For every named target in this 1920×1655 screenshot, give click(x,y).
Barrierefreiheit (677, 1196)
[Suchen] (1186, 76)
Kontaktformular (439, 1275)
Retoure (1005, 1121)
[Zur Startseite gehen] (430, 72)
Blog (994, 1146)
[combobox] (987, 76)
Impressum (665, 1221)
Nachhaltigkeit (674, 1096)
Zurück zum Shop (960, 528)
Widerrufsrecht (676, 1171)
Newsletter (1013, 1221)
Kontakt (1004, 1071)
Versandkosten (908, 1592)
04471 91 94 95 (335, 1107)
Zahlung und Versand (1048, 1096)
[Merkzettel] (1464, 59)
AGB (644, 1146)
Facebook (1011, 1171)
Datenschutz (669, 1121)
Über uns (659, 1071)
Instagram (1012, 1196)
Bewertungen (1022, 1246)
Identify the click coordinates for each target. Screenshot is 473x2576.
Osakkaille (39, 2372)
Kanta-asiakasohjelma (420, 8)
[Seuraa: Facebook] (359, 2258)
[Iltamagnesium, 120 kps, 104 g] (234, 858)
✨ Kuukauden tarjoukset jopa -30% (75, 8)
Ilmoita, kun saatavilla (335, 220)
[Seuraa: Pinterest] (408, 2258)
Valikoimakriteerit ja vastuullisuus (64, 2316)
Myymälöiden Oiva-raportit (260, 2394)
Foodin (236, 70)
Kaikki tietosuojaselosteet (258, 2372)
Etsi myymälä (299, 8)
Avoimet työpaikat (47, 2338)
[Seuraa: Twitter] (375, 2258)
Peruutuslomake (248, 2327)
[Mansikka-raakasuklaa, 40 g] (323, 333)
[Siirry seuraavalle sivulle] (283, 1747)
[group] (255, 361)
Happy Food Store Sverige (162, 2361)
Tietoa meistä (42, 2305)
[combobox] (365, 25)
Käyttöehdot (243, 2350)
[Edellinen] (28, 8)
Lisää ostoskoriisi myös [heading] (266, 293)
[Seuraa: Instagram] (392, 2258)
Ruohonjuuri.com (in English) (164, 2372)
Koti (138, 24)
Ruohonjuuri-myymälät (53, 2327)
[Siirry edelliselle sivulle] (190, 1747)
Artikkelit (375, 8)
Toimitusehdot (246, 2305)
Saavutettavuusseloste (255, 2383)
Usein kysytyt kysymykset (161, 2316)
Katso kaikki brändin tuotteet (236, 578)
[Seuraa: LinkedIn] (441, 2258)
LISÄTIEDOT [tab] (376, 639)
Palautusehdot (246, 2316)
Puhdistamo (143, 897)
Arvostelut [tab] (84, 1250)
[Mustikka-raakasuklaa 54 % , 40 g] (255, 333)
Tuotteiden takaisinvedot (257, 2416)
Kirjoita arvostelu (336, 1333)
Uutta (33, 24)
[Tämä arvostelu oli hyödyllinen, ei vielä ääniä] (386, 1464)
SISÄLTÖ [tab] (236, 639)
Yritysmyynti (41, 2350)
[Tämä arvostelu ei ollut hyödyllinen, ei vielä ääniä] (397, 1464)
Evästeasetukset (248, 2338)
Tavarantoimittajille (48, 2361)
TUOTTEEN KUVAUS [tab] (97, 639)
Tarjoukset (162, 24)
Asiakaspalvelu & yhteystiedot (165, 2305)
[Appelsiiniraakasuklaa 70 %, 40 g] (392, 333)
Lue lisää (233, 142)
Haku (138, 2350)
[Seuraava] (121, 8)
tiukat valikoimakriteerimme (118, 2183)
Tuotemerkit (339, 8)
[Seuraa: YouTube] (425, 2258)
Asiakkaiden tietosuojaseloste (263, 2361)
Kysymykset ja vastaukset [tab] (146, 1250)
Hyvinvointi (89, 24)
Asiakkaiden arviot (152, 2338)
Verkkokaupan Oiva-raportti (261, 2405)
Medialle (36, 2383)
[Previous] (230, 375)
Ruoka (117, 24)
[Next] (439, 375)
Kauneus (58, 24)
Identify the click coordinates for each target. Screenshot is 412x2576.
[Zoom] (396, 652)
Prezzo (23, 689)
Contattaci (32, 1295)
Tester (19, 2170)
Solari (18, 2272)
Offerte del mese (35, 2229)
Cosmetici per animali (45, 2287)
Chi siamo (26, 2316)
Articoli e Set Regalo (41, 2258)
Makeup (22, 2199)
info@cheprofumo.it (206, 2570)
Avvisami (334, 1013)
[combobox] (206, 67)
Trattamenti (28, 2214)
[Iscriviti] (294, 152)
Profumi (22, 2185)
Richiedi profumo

========================

→ **Work request**: Set down verbatim only the lines between the start of the data above and the line with "[group] (255, 361)", both boundaries included.

→ **Solution for this exercise**:
For every named target in this 1920×1655 screenshot, give click(x,y).
Barrierefreiheit (677, 1196)
[Suchen] (1186, 76)
Kontaktformular (439, 1275)
Retoure (1005, 1121)
[Zur Startseite gehen] (430, 72)
Blog (994, 1146)
[combobox] (987, 76)
Impressum (665, 1221)
Nachhaltigkeit (674, 1096)
Zurück zum Shop (960, 528)
Widerrufsrecht (676, 1171)
Newsletter (1013, 1221)
Kontakt (1004, 1071)
Versandkosten (908, 1592)
04471 91 94 95 (335, 1107)
Zahlung und Versand (1048, 1096)
[Merkzettel] (1464, 59)
AGB (644, 1146)
Facebook (1011, 1171)
Datenschutz (669, 1121)
Über uns (659, 1071)
Instagram (1012, 1196)
Bewertungen (1022, 1246)
Identify the click coordinates for each target. Screenshot is 473x2576.
Osakkaille (39, 2372)
Kanta-asiakasohjelma (420, 8)
[Seuraa: Facebook] (359, 2258)
[Iltamagnesium, 120 kps, 104 g] (234, 858)
✨ Kuukauden tarjoukset jopa -30% (75, 8)
Ilmoita, kun saatavilla (335, 220)
[Seuraa: Pinterest] (408, 2258)
Valikoimakriteerit ja vastuullisuus (64, 2316)
Myymälöiden Oiva-raportit (260, 2394)
Foodin (236, 70)
Kaikki tietosuojaselosteet (258, 2372)
Etsi myymälä (299, 8)
Avoimet työpaikat (47, 2338)
[Seuraa: Twitter] (375, 2258)
Peruutuslomake (248, 2327)
[Mansikka-raakasuklaa, 40 g] (323, 333)
[Siirry seuraavalle sivulle] (283, 1747)
[group] (255, 361)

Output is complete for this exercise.